A Senate panel today examined a "major crisis" in primary health care at a time when 30 million more patients will soon get health insurance under the Affordable Care Act and worsen an already acute doctor shortage.
One in five Americans today live in areas where they do not have adequate access to primary care due to a shortage of providers, according to Sen. Bernie Sanders (I-Vt.), the chairman of the Senate Primary Care and Aging Subcommittee.
"In our country today we are spending almost twice as much per capita on health care as any other major country yet our health outcomes in terms of life expectancy, infant mortality and disease prevention are not particularly good," Sanders said. "One of the reasons for that is that we have a major crisis regarding primary health care access which results in lower quality health care for our people and greater expenditures."
According to a report released at the hearing, as many as 45,000 people die each year because they do not have health insurance and do not get to a doctor on time. A significant reason for the lack of access to care is that less than one-third of all doctors in America today practice primary care, down for half of all physicians 50 years ago. The problem is likely to get worse because many primary care doctors are nearing retirement and fewer and fewer medical students are interested in becoming family practitioners.
Dr. Claudia M. Fegan, the chief medical officer at Cook County Hospital in Chicago, told the subcommittee she sees evidence every day of patients without primary doctors. "Every single day, people without a physician line up across the street from our hospital to be seen in our walk-in clinic They hope to be one of the lucky ones who will be given a physician of their very own, who will get to know them and take care of them and be available when they have a problem or question, someone to help them meet their medical needs, someone to help them navigate our complicated health care system to get what they need."
Another witness, Princeton economist Uwe E. Reinhardt, said Medicare and Medicaid payments should be realigned to address the acute shortage of primary care physicians.
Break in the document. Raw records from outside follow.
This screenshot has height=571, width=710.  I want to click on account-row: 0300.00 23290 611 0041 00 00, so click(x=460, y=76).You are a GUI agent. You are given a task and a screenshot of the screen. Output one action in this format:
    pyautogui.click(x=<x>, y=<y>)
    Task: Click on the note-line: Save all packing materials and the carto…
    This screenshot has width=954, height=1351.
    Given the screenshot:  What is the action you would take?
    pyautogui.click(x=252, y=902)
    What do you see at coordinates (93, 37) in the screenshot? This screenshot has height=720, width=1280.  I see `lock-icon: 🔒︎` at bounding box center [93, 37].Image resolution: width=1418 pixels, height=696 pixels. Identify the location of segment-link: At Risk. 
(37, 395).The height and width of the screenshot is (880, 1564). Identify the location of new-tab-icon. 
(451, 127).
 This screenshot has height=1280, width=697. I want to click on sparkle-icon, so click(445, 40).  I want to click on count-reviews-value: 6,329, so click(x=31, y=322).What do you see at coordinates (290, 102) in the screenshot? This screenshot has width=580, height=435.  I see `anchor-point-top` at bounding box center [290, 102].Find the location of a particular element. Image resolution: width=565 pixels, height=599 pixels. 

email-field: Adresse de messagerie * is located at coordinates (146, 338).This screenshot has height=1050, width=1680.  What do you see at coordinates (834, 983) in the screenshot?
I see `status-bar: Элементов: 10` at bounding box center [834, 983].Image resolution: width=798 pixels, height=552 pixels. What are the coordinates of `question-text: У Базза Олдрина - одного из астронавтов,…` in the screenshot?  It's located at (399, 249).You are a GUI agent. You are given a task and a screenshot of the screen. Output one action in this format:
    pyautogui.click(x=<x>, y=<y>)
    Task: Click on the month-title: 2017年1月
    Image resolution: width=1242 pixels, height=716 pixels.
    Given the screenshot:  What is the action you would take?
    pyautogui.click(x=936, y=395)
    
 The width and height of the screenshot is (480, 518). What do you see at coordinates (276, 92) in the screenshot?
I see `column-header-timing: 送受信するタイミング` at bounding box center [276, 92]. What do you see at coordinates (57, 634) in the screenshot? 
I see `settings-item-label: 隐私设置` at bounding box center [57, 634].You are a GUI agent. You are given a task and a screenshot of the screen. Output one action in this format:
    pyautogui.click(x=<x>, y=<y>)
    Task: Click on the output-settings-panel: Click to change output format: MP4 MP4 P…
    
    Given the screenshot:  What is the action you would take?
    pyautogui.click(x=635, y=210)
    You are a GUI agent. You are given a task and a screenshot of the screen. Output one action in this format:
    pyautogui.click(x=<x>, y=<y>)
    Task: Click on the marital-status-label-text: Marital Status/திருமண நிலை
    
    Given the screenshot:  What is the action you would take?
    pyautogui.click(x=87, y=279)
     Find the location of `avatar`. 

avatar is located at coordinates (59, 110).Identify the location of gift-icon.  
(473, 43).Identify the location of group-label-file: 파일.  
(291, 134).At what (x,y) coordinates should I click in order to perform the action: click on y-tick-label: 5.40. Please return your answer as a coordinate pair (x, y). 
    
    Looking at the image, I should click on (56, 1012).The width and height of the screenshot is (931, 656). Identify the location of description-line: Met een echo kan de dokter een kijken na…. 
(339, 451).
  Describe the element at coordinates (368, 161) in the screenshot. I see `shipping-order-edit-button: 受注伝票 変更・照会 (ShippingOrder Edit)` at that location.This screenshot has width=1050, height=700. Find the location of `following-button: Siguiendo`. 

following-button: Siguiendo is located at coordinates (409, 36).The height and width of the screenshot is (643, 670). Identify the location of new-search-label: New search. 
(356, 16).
Tess Kuenning, executive director of the Montpelier, Vt.-based Bi-State Primary Care Association, testified that community health centers could provide affordable care for more patients. The 2010 health care law included a Sanders provision that authorized $11 billion to double the number of patients cared for at health centers. Funds needed to reach that goal, however, have not been committed.
In Vermont, Kuenning said, more than 110,000 patients receive care at one of eight community health centers throughout the state. With additional funding, she added, three more communities "are fully poised to apply for competitive federal funding to bring medical, dental and behavioral health services to communities in need."